Give back every entry, copied exactly.

★ ★ ★ ★

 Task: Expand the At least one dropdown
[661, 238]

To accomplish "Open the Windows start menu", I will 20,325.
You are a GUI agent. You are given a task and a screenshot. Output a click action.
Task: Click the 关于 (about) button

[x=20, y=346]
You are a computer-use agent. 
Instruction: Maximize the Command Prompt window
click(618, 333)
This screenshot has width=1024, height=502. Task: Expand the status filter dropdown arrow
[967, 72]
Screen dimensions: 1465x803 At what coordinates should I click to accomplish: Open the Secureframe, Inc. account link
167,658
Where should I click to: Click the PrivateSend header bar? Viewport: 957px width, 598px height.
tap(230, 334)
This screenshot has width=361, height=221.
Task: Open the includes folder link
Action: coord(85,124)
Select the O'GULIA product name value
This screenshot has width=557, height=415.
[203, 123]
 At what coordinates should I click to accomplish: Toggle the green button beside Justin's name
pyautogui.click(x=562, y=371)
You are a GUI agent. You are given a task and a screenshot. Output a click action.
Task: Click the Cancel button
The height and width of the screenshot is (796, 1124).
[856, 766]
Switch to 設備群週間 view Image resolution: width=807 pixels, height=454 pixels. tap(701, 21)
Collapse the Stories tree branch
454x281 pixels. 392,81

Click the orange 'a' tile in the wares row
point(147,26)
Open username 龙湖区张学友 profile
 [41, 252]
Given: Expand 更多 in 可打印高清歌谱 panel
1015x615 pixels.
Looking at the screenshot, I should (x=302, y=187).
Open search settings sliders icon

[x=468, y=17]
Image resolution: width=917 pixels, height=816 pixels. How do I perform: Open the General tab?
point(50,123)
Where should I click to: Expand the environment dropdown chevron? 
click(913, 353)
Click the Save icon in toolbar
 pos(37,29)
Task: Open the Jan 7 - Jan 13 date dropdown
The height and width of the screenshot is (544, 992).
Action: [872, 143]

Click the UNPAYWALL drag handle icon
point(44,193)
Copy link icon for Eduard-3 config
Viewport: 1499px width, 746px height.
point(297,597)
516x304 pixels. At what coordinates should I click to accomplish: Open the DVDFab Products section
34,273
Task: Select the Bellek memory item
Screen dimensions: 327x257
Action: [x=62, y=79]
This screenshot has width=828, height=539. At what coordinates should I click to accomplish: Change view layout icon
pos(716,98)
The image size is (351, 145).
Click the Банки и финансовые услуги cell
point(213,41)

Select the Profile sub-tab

★ ★ ★ ★

→ RESPONSE AREA
 Task: Expand the At least one dropdown
[661, 238]

To accomplish "Open the Windows start menu", I will 20,325.
You are a GUI agent. You are given a task and a screenshot. Output a click action.
Task: Click the 关于 (about) button

[x=20, y=346]
You are a computer-use agent. 
Instruction: Maximize the Command Prompt window
click(618, 333)
This screenshot has width=1024, height=502. Task: Expand the status filter dropdown arrow
[967, 72]
Screen dimensions: 1465x803 At what coordinates should I click to accomplish: Open the Secureframe, Inc. account link
167,658
Where should I click to: Click the PrivateSend header bar? Viewport: 957px width, 598px height.
tap(230, 334)
This screenshot has width=361, height=221.
Task: Open the includes folder link
Action: coord(85,124)
Select the O'GULIA product name value
This screenshot has width=557, height=415.
[203, 123]
 At what coordinates should I click to accomplish: Toggle the green button beside Justin's name
pyautogui.click(x=562, y=371)
You are a GUI agent. You are given a task and a screenshot. Output a click action.
Task: Click the Cancel button
The height and width of the screenshot is (796, 1124).
[856, 766]
Switch to 設備群週間 view Image resolution: width=807 pixels, height=454 pixels. tap(701, 21)
Collapse the Stories tree branch
454x281 pixels. 392,81

Click the orange 'a' tile in the wares row
point(147,26)
Open username 龙湖区张学友 profile
 [41, 252]
Given: Expand 更多 in 可打印高清歌谱 panel
1015x615 pixels.
Looking at the screenshot, I should (x=302, y=187).
Open search settings sliders icon

[x=468, y=17]
Image resolution: width=917 pixels, height=816 pixels. How do I perform: Open the General tab?
point(50,123)
Where should I click to: Expand the environment dropdown chevron? 
click(913, 353)
Click the Save icon in toolbar
 pos(37,29)
Task: Open the Jan 7 - Jan 13 date dropdown
The height and width of the screenshot is (544, 992).
Action: [872, 143]

Click the UNPAYWALL drag handle icon
point(44,193)
Copy link icon for Eduard-3 config
Viewport: 1499px width, 746px height.
point(297,597)
516x304 pixels. At what coordinates should I click to accomplish: Open the DVDFab Products section
34,273
Task: Select the Bellek memory item
Screen dimensions: 327x257
Action: [x=62, y=79]
This screenshot has width=828, height=539. At what coordinates should I click to accomplish: Change view layout icon
pos(716,98)
The image size is (351, 145).
Click the Банки и финансовые услуги cell
point(213,41)

Select the Profile sub-tab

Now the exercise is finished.